Transcribe the line that contains "At what coordinates" and every line after it to the end of the records, exactly and nothing else. Skip the pictures.

**** SUPPLIED ENTRIES ****

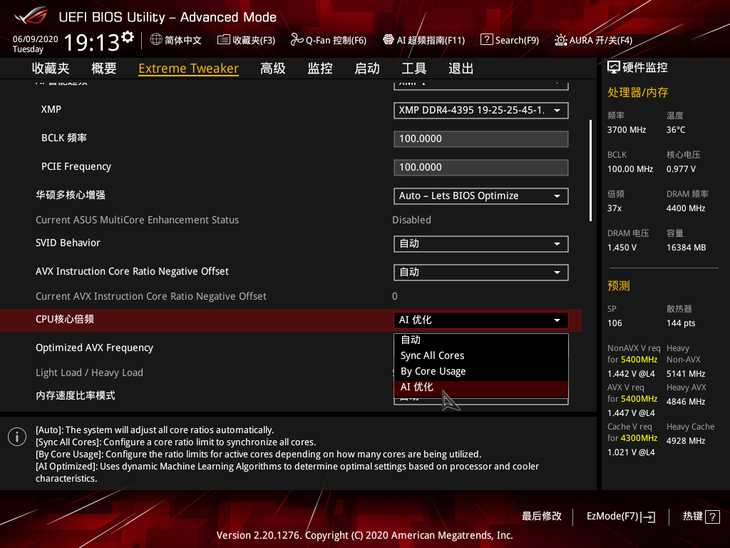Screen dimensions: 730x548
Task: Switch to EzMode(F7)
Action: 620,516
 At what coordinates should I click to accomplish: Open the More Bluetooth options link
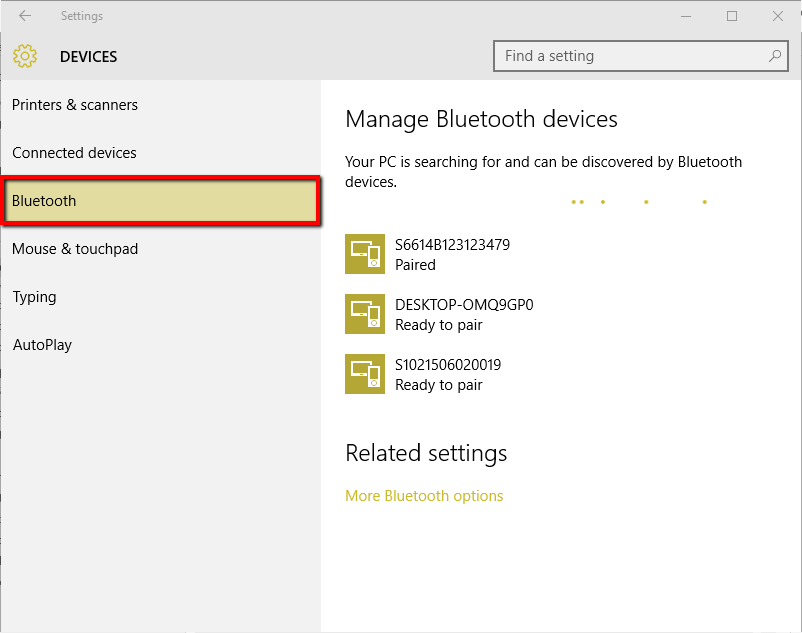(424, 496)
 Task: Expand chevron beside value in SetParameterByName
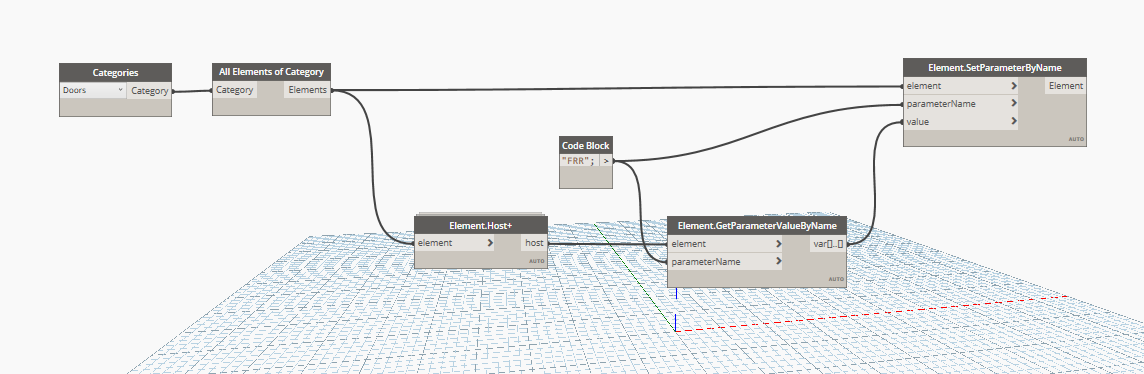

****

### EXPECTED ANSWER
 At what coordinates should I click to accomplish: Open the More Bluetooth options link
(424, 496)
 Task: Expand chevron beside value in SetParameterByName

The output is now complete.